夏休みも毎週のミーティングが続き、最初は私も今まで以上になんでもいいから力になろうとしていたのですが、夏休みも終わろうとする時、疑問に思い始めていました。
私がいることで何かチームに付加価値を与えられているのか。私は何かこのアプリの発展に貢献できているのか。
答えはノーだと思いました。私にはプログラミング、カリキュラム作成、デザインなどの能力が現時点ではなく、結果単なる誰でもできる事務的な作業をわざわざ「与えてもらっている」立場であると気付きます。
もちろんそういった事務作業でもだれかがやらなければいけないものではあるのですが、時間がものすごくかかるようなものでもなく、固有のスキルを持ったメンバーが掛け持ちした方がむしろ効率の良さそうなものでも、私のやる気に応じてくれようと与えてくれているものではないかと。

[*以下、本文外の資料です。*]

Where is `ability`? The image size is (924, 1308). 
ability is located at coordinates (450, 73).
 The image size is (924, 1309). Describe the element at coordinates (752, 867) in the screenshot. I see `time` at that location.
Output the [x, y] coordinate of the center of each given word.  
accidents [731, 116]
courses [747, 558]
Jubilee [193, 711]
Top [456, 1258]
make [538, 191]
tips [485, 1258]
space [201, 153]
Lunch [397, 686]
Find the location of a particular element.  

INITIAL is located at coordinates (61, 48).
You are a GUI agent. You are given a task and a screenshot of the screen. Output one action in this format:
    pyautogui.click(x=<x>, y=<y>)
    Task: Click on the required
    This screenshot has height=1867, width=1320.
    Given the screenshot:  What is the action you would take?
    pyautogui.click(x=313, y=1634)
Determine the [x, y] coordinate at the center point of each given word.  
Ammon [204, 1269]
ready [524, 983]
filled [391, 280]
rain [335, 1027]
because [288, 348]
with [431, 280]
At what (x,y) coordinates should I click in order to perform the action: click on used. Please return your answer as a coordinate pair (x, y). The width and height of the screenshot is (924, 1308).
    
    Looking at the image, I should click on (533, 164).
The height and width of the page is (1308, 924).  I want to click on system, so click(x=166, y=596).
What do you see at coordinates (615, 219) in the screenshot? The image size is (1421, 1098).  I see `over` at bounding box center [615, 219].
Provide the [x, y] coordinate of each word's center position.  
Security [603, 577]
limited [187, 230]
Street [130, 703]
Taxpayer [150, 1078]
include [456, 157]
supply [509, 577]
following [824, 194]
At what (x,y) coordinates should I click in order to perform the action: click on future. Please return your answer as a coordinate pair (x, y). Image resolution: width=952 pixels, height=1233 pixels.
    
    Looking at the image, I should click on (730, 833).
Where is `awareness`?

夏休み後は初期のコアメンバーが全員卒業生となり、私たちインターンの4人が2年生として学校内でのAILEMの顔となっていく予定だったため、その前にと新学期前に辞めさせてもらいました。
とても快く理解してもらい、Xさんにはその後も学業や他のプロジェクト、ナショナルグループ等のことで何度も相談に乗ってもらったりと本当に良き先輩です。
その後のアプリの行方
その後もAILEMはどんどんコミュニティを広げ、今では海外にチームを置いたり、ゲーム機能やSNSのような機能を搭載しすごいスピードで発展を続けています。
今までの彼らの膨大な努力は最近では国際的に認知され始め、様々な賞を受賞したり、創設者が国際会議に呼ばれたりなど、アントレプレナーとして世界の若者たちをインスパイアしている存在となっています。